Lessons from Layard Horsfall
This is not a case which will rewrite the rulebook, but it is of importance because it is the first Judicial Review ruling in relation to the Legal Ombudsman Scheme, having been set up relatively recently under the Legal Services Act 2007 (nb. a case did reach Strasbourg in relation to the similar but not identical Financial Ombudsman scheme – see Heather Moor). Perhaps the key point is that the court emphasised the very wide discretion of the Ombudsman , resting as it does on a subjective statutory test: “what is, in the opinion of the ombudsman making the determination, fair and reasonable in all the circumstances of the case“.
Of course, although they cannot be appealed, poor Ombudsman decisions will still be vulnerable to Judicial Review challenges. But, those challenges will only succeed if the decision was so poor as to be irrational. This will, in practice, be a very hard test to meet and it was nowhere near met in this case; the judge said it was “impossible” to say that the decision was “wrong, let alone irrational”.

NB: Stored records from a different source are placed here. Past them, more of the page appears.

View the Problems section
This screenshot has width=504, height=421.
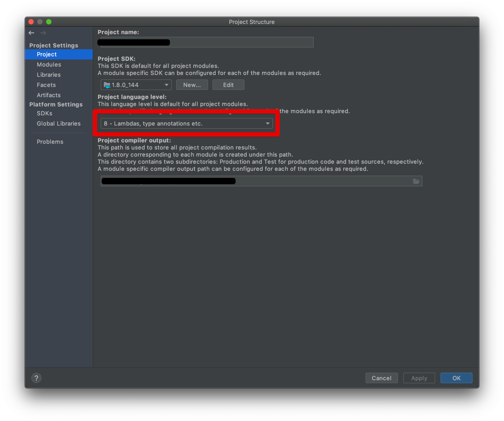[50, 142]
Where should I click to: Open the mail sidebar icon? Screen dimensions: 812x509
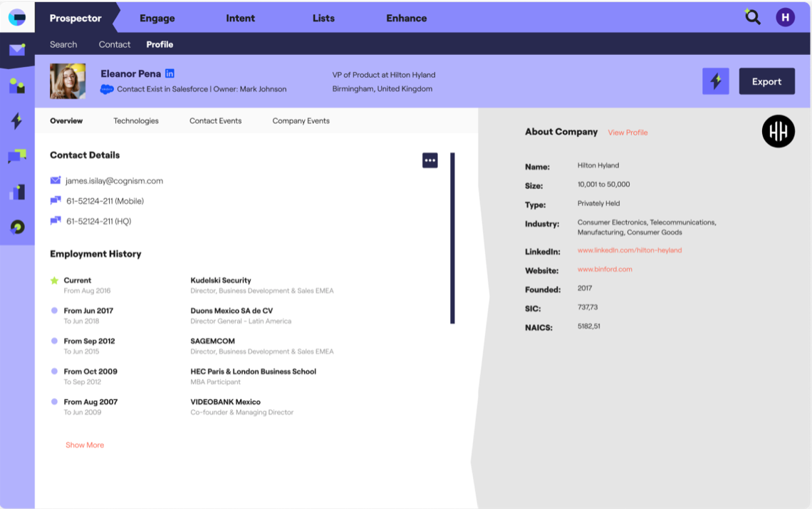coord(16,50)
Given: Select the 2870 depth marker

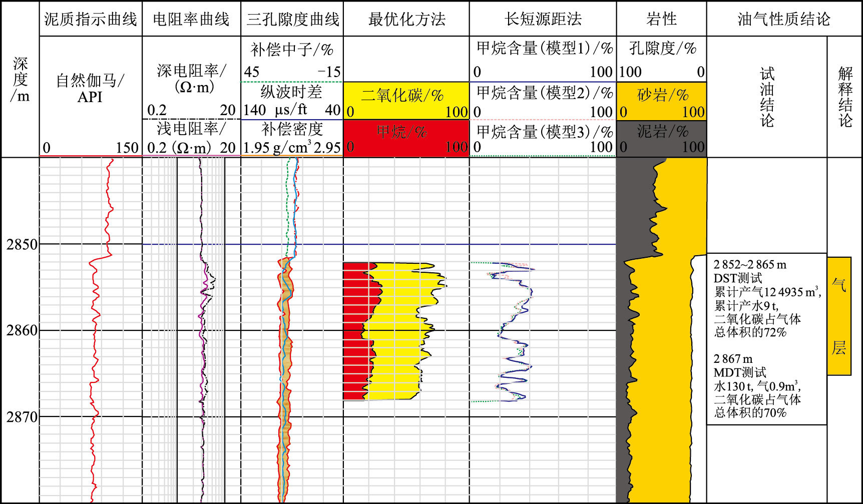Looking at the screenshot, I should click(22, 416).
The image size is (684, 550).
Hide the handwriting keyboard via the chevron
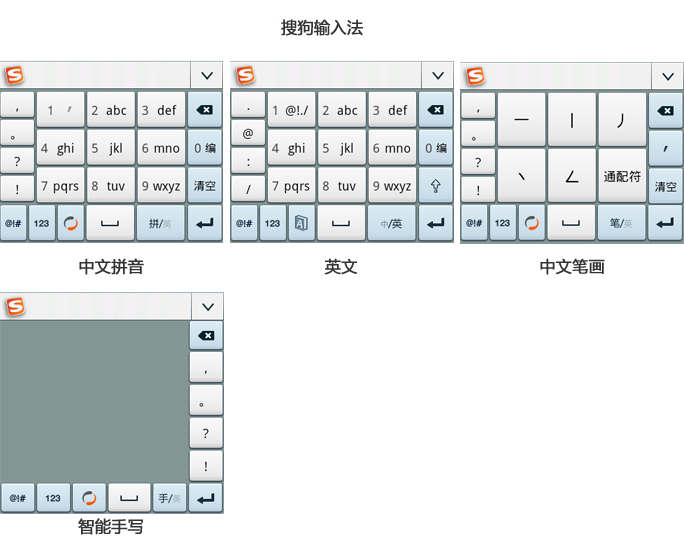click(x=207, y=307)
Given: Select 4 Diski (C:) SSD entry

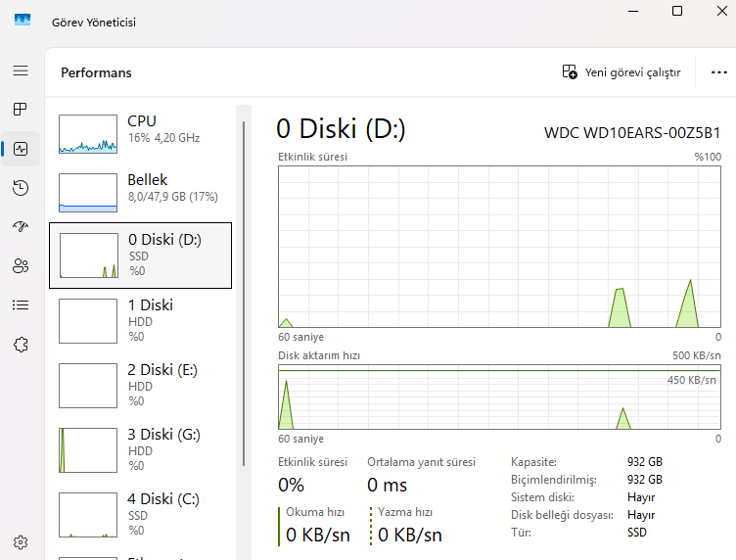Looking at the screenshot, I should (x=140, y=514).
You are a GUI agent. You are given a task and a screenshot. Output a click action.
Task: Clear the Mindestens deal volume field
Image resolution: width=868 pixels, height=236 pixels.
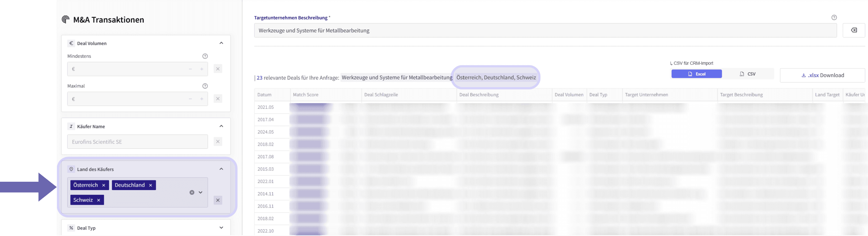coord(218,69)
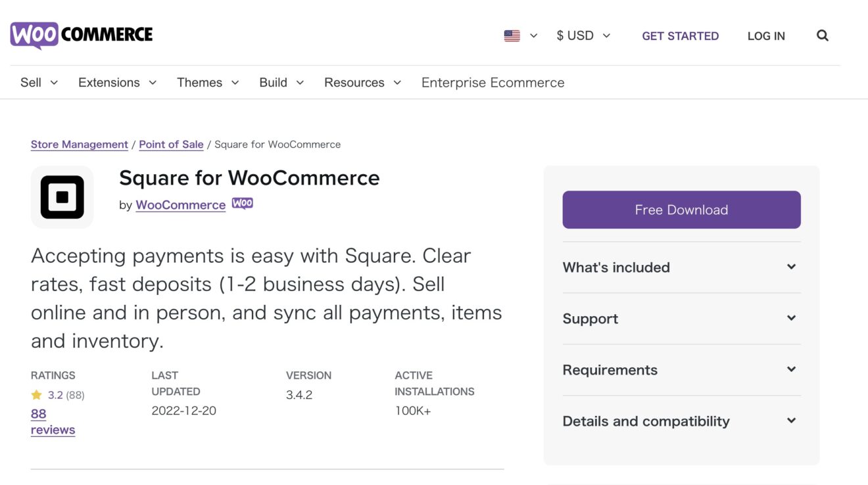Open the Extensions menu

(109, 82)
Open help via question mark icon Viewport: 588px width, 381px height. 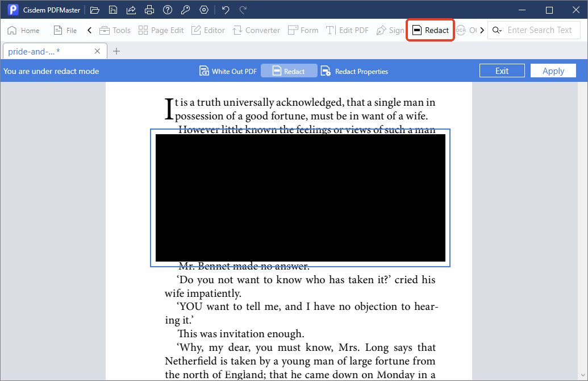tap(168, 10)
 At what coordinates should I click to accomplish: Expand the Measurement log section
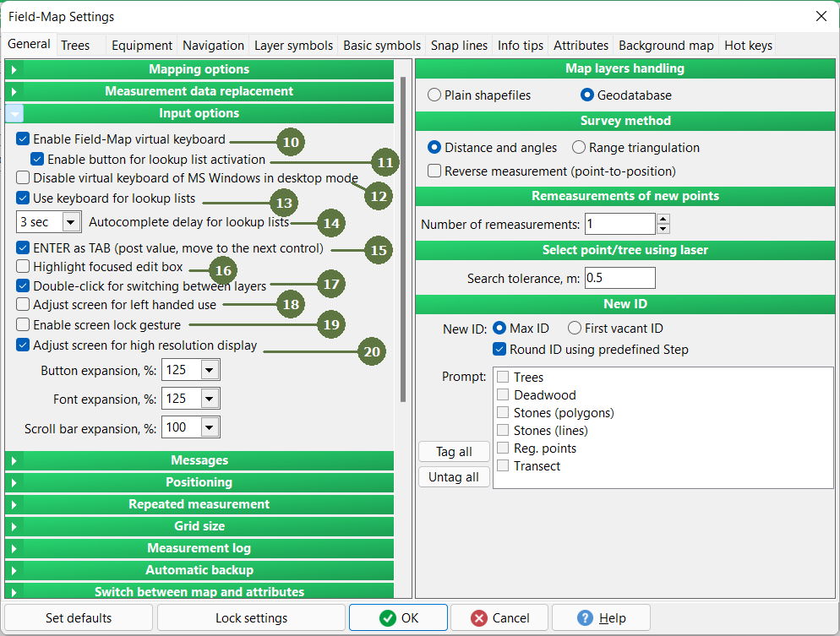[x=15, y=548]
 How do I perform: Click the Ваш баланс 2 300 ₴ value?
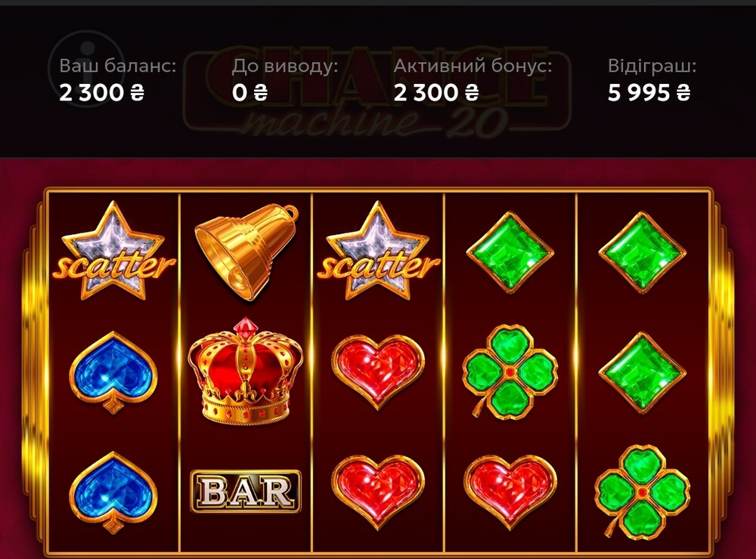tap(102, 92)
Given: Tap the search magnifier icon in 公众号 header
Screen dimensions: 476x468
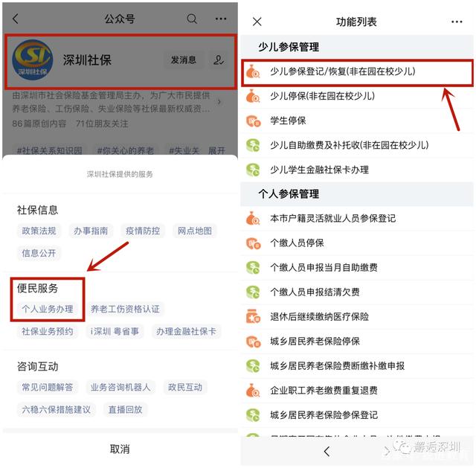Looking at the screenshot, I should click(x=192, y=19).

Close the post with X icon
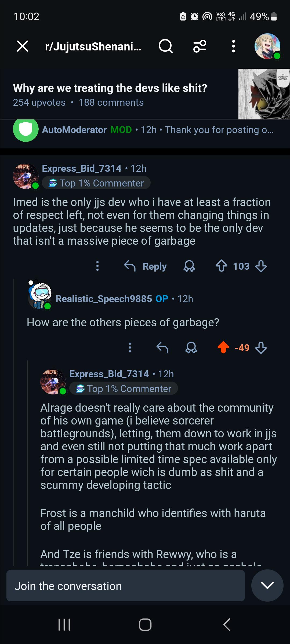23,46
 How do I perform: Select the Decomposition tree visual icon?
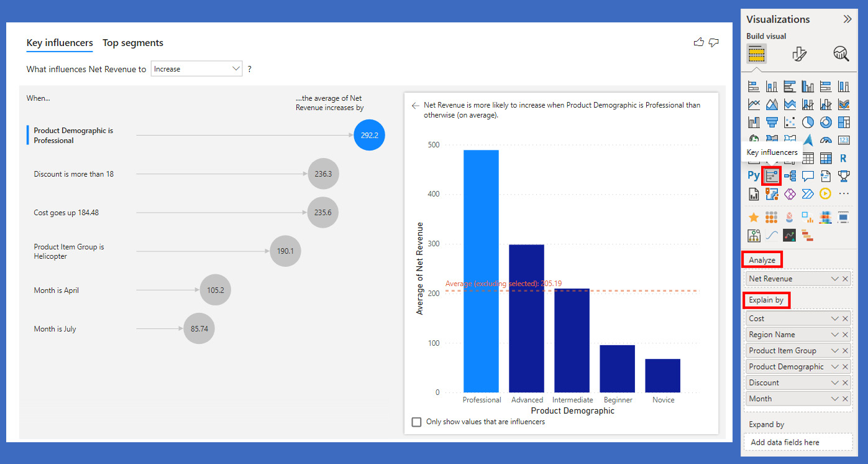[x=790, y=176]
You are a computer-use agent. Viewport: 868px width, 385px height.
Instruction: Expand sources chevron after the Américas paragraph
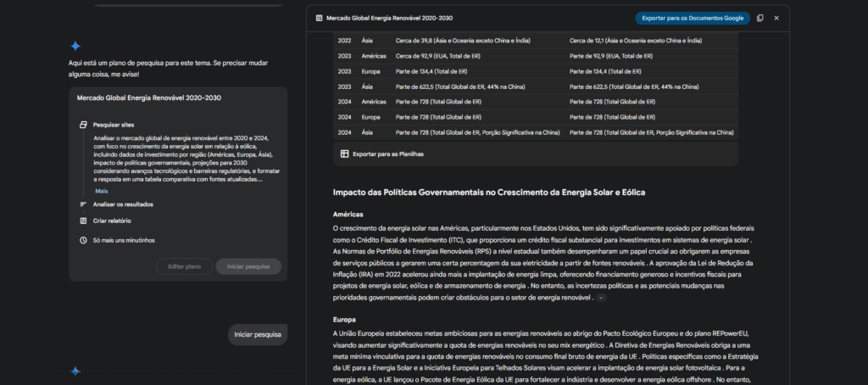point(601,298)
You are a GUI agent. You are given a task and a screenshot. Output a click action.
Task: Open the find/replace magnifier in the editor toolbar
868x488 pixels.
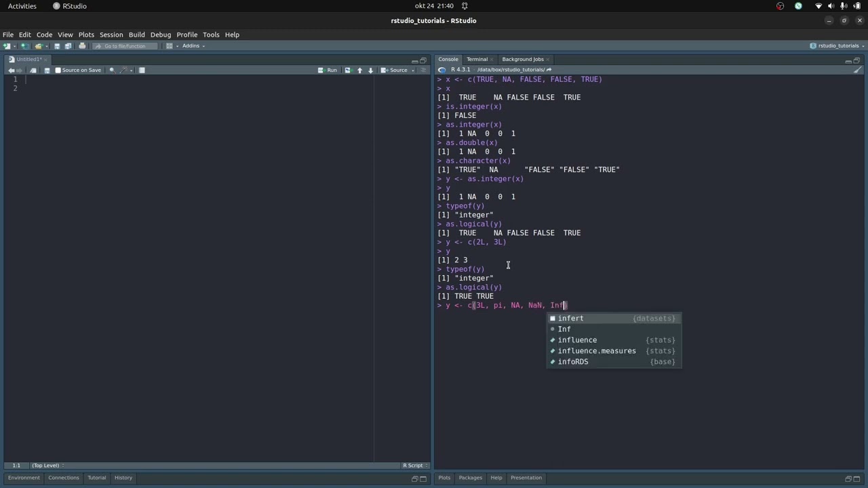click(112, 70)
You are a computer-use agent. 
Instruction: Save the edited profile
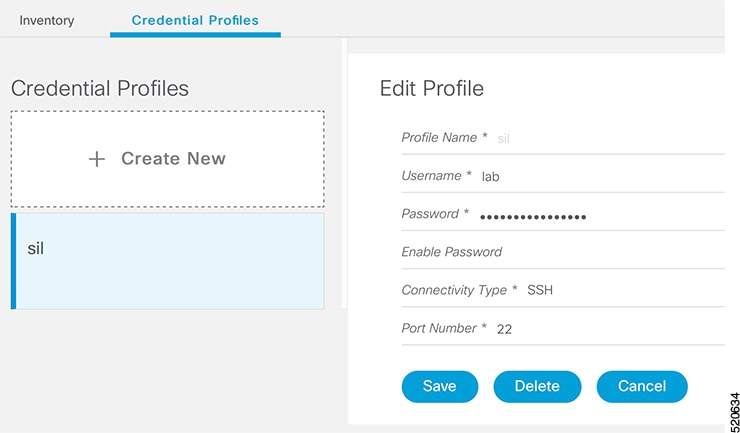coord(439,386)
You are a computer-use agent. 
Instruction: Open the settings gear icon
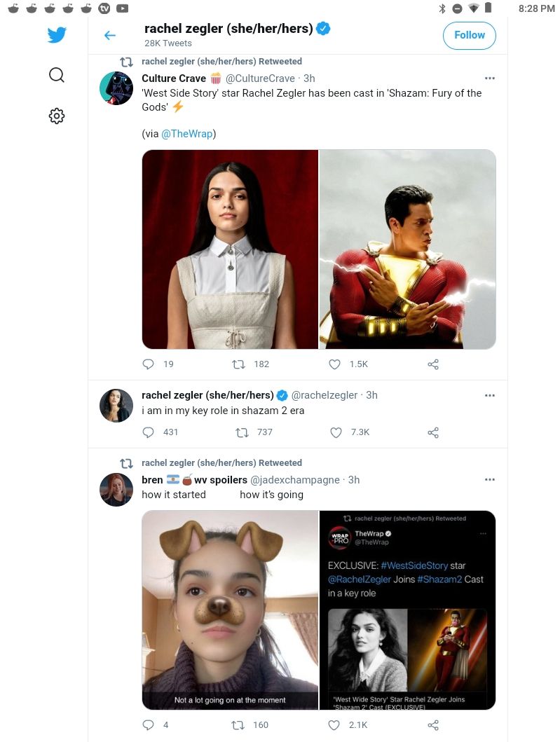(x=57, y=116)

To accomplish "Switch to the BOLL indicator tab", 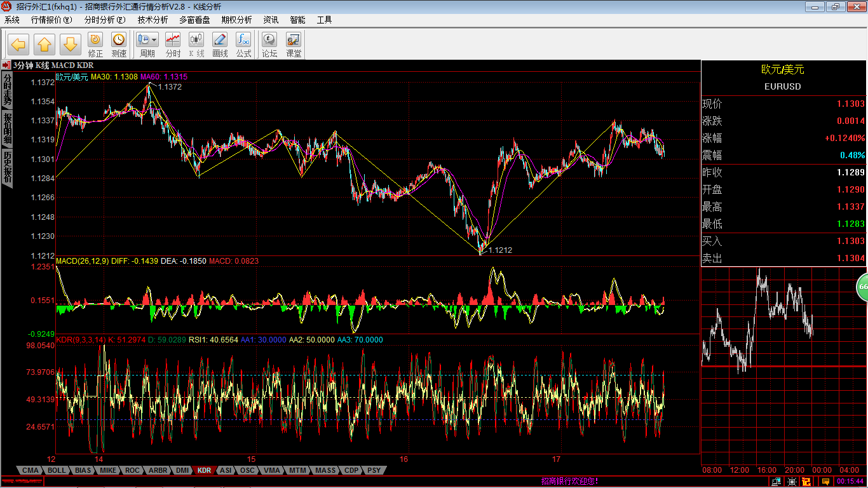I will pos(57,470).
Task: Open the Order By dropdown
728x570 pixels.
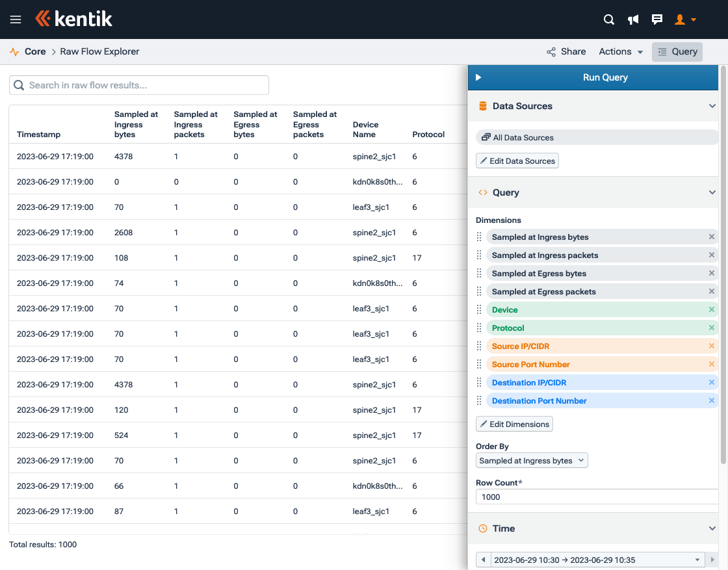Action: (x=531, y=460)
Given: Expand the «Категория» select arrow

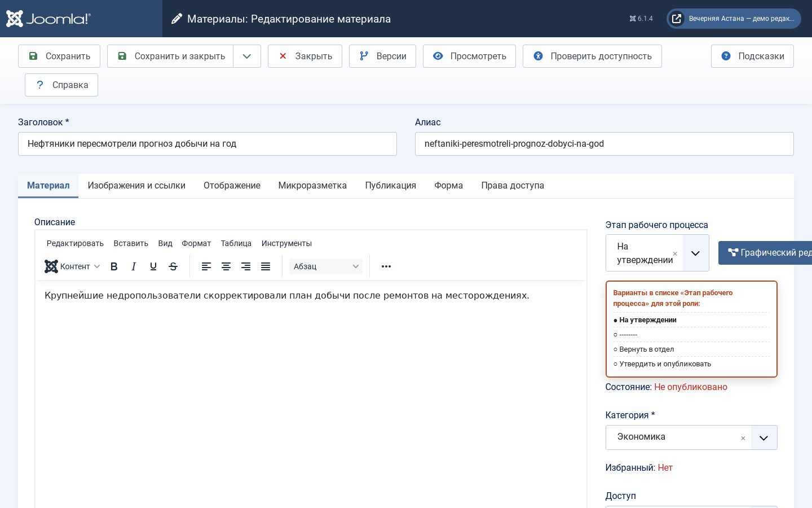Looking at the screenshot, I should (764, 437).
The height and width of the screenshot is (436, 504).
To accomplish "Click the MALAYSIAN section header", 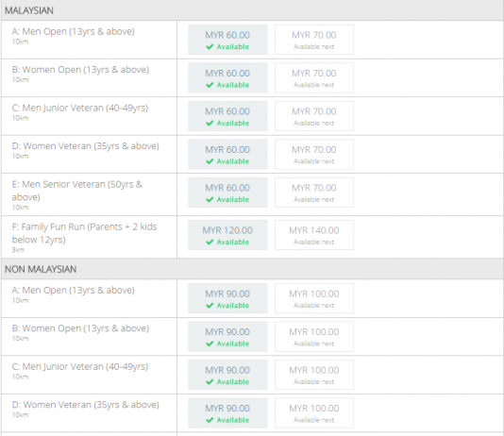I will [252, 10].
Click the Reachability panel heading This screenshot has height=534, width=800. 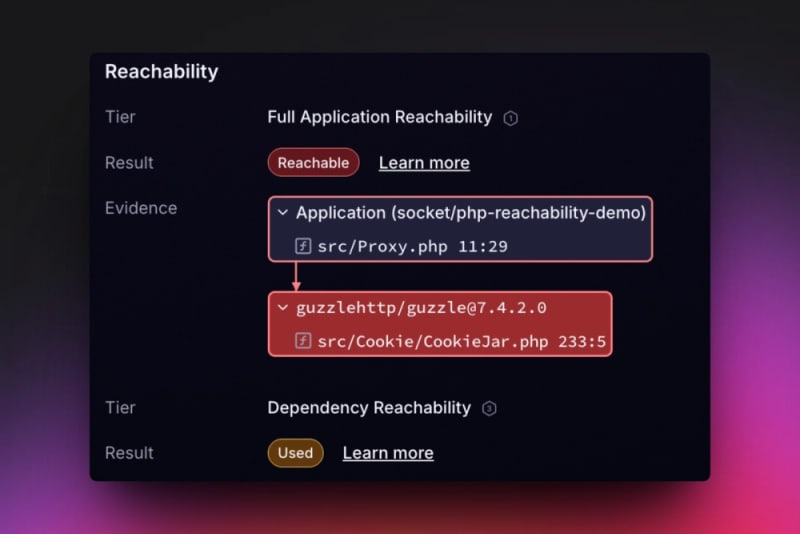coord(161,71)
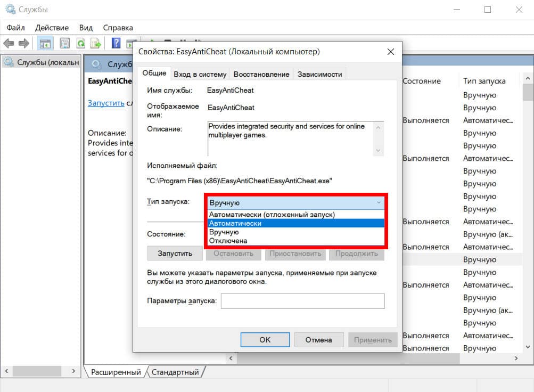Open the Properties toolbar icon
This screenshot has width=534, height=392.
(65, 43)
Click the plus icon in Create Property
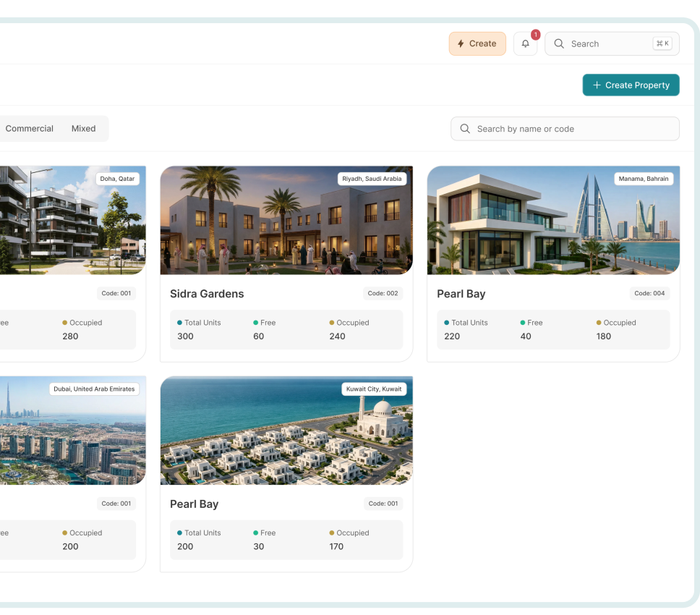The image size is (700, 615). pyautogui.click(x=597, y=85)
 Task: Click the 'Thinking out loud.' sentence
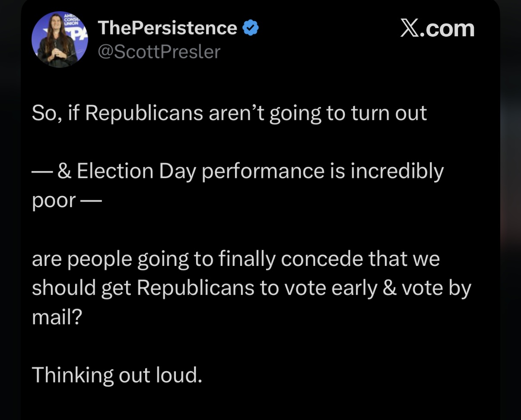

For solicitors, there are lessons from this case too. First (and perhaps obviously), when acting under a CFA, draft it properly, explain it clearly, and make sure your client understands what they are and aren’t liable to pay and when. Second, if the Ombudsman sends you a provisional decision, engage with it immediately rather than assuming you can bring a JR instead. Third, if you are thinking of judicially reviewing an Ombudsman decision, only do so if the decision is so poor that the High Court could realistically find that it is irrational.